Digital Humanities Australasia 2018

AURIN, the Australian Data Archives, and the Historical Census Project (139)

Xavier Goldie 1
  1. AURIN, Parkville, VIC, Australia

Census data provides the most comprehensive snapshot of Australian society due to its almost complete coverage, both demographically and geographically. As a result, changes to our communities can be measured and mapped, showing which segments of society, and in which areas, have experienced changes both rapid and gradual. Key to measuring the tempo and extent of these changes is the ability of social researchers to access comprehensive and authoritative historical census data over long periods. As it currently stands, researchers at present are only able to freely access census data that is spatially enabled (‘georeferenced’) from the 2006, 2011 and 2016 Censuses via the Australian Bureau of Statistics’ TableBuilder data retrieval system. Additionally, some of the 2001 census data is also available through the AURIN (Australian Urban Research Infrastructure Network) portal.

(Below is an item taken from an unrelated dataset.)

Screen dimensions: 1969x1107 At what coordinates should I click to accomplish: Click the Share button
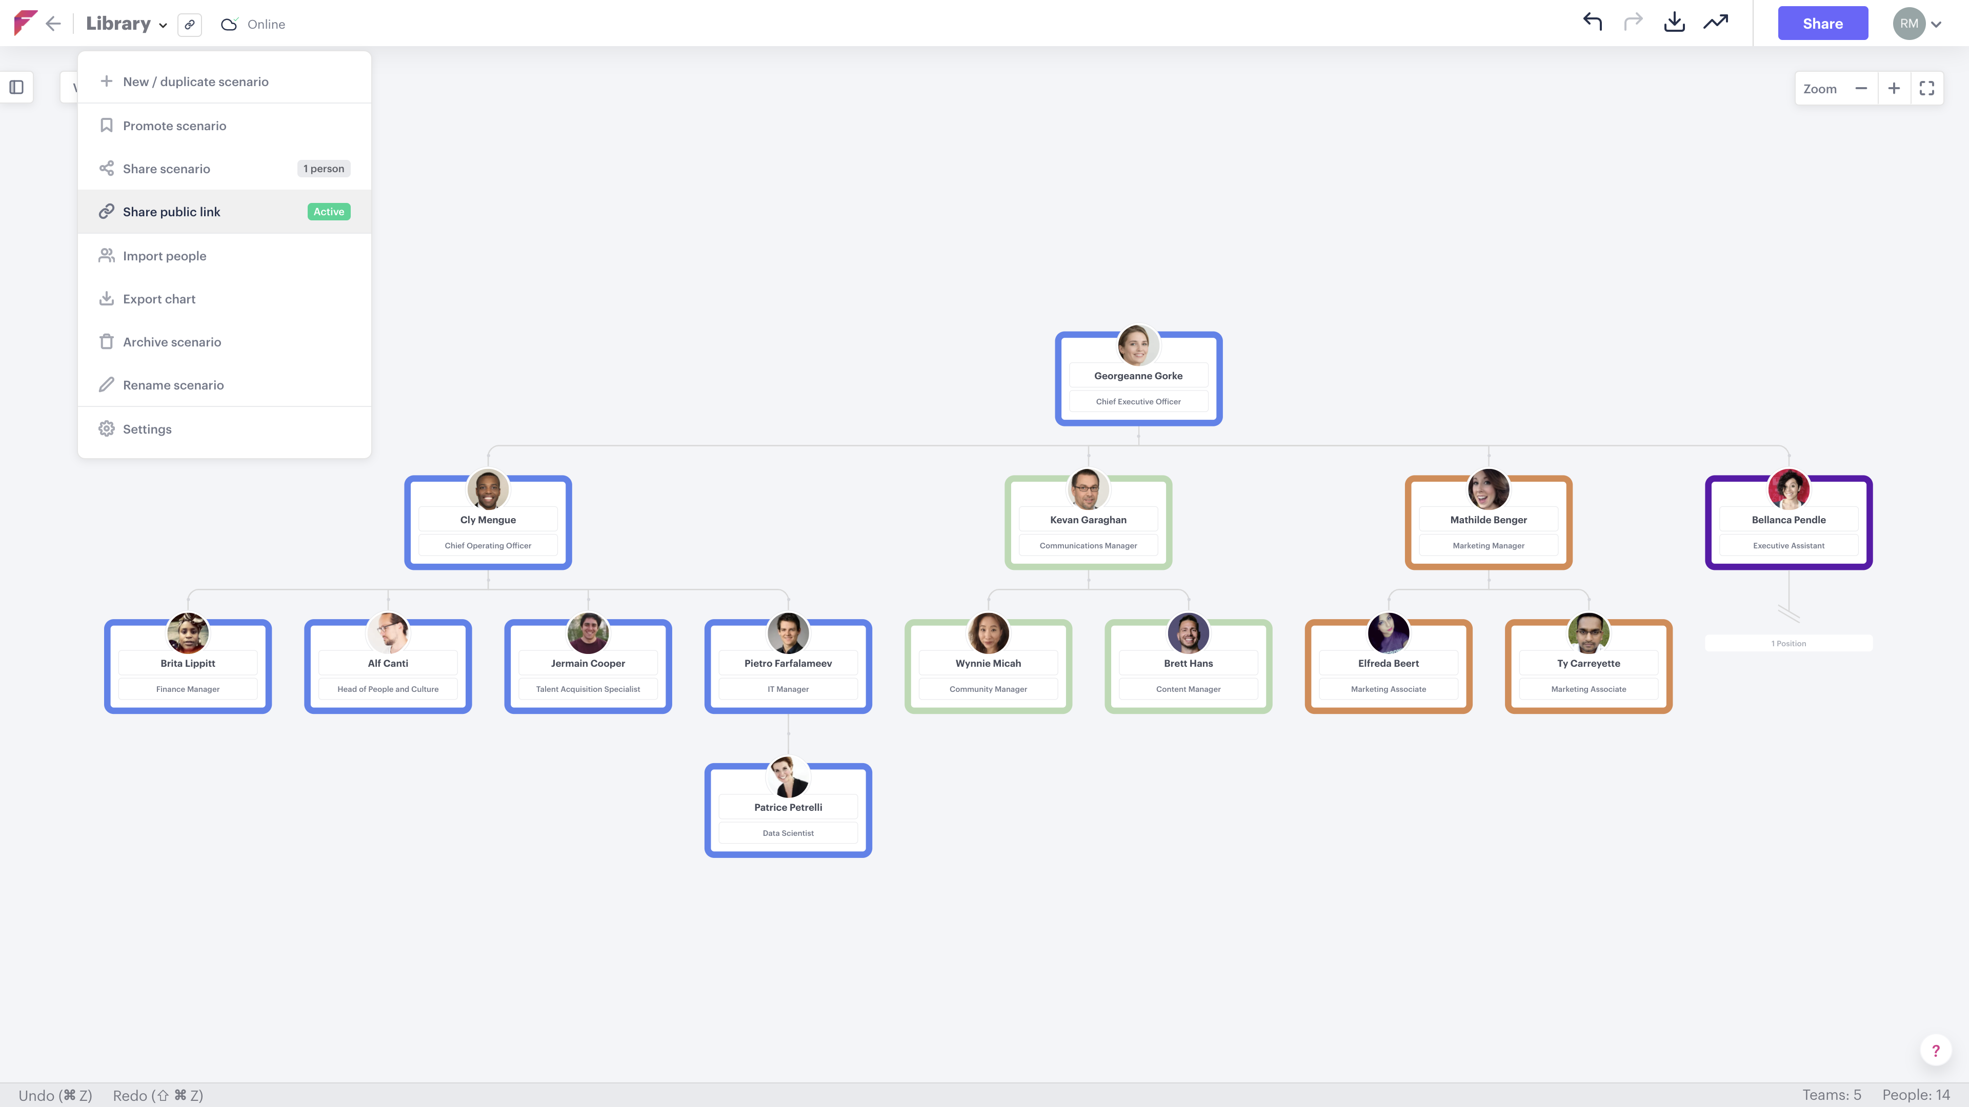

This means that as it currently stands, social and demographic researchers are only able to map four different snapshots in time, from the last 15 years, of social change in Australia.

As a component of the Humanities and Social Science Data Enhanced Virtual Laboratory (HASS-DEVL), AURIN is partnering with the Australian Data Archives (ADA) to bring census data from the 1981, 1986, 1991, 1996 censuses online via the AURIN portal and AURIN APIs, for free and open use by the Australian research community. These datasets will be spatially enabled, meaning that social and demographic changes across Australia will be able to be mapped and analysed, providing a rich back data playground for understanding and contextualising shifts across the country for the last 35 years.